• [Trecho selecionado]:
%%

Fernandes - Ele dominava igualmente o campo da antropologia, da sociologia e da psicologia. Com hipóteses psicológicas, por exemplo, ele muitas vezes tendia a pensar que certos comportamentos e alegações eram produtos da autodefesa do negro, para se proteger de suas próprias deficiências. Outras vezes, ele pensava que os brancos de fato camuflavam a realidade, sem que, com isso, tivessem a intenção de excluir o negro de participação de certas esferas da vida.
Ele interpretava o Brasil da maneira mais civilizada possível. E aceitava os estereótipos, as auto-avaliações correntes. Eu já vinha predisposto a trabalhar contra elas. Para haver ajustamento entre nós, sugeri a idéia de um continuum, em que a intensidade de discriminação poderia variar de zero até um máximo ``x". Indivíduos brancos e negros podem se colocar nesse continuum. É o que acontece. Não há padronização. Encontra-se gente mais aberta ao convívio inter-racial, gente mais fechada. Gente que discrimina, gente que não discrimina. Era preciso uma hipótese como esta para nós podermos trabalhar sem conflito.
Folha - Como ele reagiu a isso?
Fernandes - Ele felizmente aceitou. E fizemos este livro, que tem, no primeiro capítulo, um corte vertical, desde as origens do negro em São Paulo até aquele momento em que fazíamos a pesquisa. Sabíamos os vários tipos de ocupação dos negros desde a evolução da escravidão até as manifestações finais da desagregação do regime servil.
Uma outra parte do livro é a análise de uma estrutura social em que a transformação da própria estrutura causa a mudança do substrato racial. Há aí um continuum histórico. Lido com uniformidades de sequências. É possível estabelecer ligações entre diferentes situações concretas. Isso permite que se passe de uma análise funcional para uma análise dialética.
Folha - Elas não se contradizem?
Fernandes - Não, elas não se excluem. Se for preciso uma interpretação concentrada em um dado momento, explora-se a análise funcional. Se se lida com a evolução daquela totalidade em transformação, explora-se uma análise que é macro-sociológica. É preciso então usar recursos dialéticos de interpretação.
Folha - Como terminou sua divergência com Bastide?
Fernandes - Nossas interpretações convergiram para a negação da existência de uma democracia racial. Esta foi nossa denúncia mais importante. Aliás, se não havia democracia para branco, por que deveria haver democracia para negro? Era fantasia. Quando houver cidadania universalizada e a democracia abranger todos de uma forma mais ou menos homogênea, aí sim se poderá falar de uma democracia racial. Caso contrário, escondemos a realidade atrás de um véu.
Folha - Como foi a passagem deste trabalho para "A Integração do Negro na Sociedade de Classes?
Fernandes - Vê-se, nessa totalidade de investigações, que passei do Brasil do ponto zero para o Brasil da vinda dos imigrantes, da desagregação do sistema escravista. "A Integração... é o trabalho mais importante que fiz, tanto em termos empíricos quanto teóricos. O título já é dialético, pois fala da integração que não houve. É um recurso descritivo de muita importância. A integração deveria ser o processo real, mas o que houve foi uma incorporação parcial, com uma segregação muito intensa.

%%

• [Tarefa 1]:
Responda a estas perguntas sobre a entrevista:
(a) Que ideia Fernandes sugeriu para que ele e seu parceiro de pesquisa pudessem trabalhar sem conflito?
(b) Para a negação de que as interpretações dos dois convergiram?
(c) Qual trabalho Fernandes considera o mais importante que fez?
• [Tarefa 2]: Transcreva o trecho da entrevista entre "Folha - Como terminou" e "atrás de um véu.", incluindo ambos.
As linhas não são usadas em nenhuma das tarefas.

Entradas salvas
%%

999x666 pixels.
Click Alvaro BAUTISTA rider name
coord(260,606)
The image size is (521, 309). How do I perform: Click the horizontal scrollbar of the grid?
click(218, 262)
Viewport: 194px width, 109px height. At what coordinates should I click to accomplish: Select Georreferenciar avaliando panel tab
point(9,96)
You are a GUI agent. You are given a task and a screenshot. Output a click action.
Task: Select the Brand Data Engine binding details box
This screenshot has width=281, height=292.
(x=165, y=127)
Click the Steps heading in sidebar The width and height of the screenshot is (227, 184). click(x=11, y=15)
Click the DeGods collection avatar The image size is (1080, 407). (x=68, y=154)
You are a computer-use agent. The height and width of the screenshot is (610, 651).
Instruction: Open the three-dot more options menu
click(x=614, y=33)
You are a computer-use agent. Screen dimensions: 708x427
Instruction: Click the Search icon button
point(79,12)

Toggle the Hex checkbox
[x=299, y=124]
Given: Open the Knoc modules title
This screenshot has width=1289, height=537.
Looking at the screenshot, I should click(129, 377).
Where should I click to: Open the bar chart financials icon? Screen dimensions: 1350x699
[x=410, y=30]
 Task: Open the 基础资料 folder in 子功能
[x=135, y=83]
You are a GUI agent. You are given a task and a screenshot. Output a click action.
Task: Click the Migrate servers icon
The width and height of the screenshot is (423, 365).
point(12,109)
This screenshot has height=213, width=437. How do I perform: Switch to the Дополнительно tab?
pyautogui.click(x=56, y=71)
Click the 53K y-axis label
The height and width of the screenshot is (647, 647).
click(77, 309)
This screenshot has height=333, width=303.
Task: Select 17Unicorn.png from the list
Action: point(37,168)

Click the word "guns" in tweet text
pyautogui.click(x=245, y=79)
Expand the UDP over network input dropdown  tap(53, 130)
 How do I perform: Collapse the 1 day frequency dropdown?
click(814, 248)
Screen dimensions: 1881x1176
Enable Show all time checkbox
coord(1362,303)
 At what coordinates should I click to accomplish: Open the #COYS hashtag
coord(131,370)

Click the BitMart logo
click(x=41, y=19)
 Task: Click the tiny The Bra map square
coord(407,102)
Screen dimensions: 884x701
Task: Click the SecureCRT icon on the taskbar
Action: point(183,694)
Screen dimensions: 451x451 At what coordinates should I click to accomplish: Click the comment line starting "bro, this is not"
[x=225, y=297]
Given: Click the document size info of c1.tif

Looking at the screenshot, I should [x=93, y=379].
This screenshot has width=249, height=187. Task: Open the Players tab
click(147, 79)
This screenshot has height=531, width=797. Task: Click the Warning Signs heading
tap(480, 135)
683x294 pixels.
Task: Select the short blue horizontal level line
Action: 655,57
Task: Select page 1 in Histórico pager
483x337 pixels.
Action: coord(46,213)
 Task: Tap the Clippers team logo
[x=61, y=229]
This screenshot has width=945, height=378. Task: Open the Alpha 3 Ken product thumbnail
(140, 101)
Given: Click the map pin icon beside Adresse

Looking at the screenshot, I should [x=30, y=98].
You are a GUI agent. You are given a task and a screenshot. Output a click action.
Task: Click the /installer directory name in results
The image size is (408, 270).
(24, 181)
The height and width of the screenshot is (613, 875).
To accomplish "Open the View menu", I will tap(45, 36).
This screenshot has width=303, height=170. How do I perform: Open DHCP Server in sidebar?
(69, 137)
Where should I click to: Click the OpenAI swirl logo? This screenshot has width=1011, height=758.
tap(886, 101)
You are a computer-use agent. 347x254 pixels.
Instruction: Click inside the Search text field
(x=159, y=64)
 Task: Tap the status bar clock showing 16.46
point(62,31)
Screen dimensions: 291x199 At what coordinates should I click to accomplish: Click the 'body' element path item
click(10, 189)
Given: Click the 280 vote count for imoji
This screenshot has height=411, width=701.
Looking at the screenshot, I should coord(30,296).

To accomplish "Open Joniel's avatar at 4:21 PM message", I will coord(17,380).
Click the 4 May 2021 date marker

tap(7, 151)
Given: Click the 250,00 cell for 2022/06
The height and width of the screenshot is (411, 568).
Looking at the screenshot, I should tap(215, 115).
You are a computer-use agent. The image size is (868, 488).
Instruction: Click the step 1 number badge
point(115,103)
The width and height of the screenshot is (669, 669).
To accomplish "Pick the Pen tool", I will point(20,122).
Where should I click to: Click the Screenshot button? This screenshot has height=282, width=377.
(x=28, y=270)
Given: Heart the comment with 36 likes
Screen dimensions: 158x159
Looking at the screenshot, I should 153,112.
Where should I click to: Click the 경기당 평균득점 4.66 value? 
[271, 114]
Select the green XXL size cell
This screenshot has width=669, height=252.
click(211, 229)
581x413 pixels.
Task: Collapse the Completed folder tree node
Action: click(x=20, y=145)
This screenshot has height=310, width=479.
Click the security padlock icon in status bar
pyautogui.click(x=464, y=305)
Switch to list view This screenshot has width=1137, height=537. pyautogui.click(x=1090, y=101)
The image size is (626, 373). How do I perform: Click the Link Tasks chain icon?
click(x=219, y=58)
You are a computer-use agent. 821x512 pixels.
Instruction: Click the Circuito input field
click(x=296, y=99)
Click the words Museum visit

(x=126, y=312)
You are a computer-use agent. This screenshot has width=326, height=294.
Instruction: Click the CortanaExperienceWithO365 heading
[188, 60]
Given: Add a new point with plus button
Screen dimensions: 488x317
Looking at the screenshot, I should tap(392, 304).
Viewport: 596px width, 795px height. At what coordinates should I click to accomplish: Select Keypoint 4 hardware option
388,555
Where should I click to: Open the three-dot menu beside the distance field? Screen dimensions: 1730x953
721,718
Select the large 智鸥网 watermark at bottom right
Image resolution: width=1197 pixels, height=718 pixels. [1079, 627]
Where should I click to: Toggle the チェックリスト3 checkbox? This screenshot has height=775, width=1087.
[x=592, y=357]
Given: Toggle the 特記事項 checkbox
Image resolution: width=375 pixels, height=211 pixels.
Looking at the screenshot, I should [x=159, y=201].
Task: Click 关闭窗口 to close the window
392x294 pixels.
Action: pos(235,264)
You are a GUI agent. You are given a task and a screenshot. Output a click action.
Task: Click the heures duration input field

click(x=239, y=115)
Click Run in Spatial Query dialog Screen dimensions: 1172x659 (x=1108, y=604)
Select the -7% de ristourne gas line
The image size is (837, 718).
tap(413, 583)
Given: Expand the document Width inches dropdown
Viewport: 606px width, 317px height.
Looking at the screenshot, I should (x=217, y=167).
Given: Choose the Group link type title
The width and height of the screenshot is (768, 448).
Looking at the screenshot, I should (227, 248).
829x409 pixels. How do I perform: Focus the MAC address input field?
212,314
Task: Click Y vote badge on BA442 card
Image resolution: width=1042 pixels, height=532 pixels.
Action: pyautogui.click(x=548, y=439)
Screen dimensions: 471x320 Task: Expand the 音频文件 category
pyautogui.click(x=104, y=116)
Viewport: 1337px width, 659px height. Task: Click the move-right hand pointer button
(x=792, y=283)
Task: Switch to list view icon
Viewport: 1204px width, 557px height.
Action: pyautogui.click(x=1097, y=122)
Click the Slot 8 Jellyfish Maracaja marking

%%

• [Resposta esperada 1]:
(a) A ideia de um continuum, em que a intensidade de discriminação poderia variar de zero até um máximo "x".
(b) Da existência de uma democracia racial.
(c) "A Integração do Negro na Sociedade de Classes".

• [Resposta esperada 2]:
Folha - Como terminou sua divergência com Bastide?
Fernandes - Nossas interpretações convergiram para a negação da existência de uma democracia racial. Esta foi nossa denúncia mais importante. Aliás, se não havia democracia para branco, por que deveria haver democracia para negro? Era fantasia. Quando houver cidadania universalizada e a democracia abranger todos de uma forma mais ou menos homogênea, aí sim se poderá falar de uma democracia racial. Caso contrário, escondemos a realidade atrás de um véu.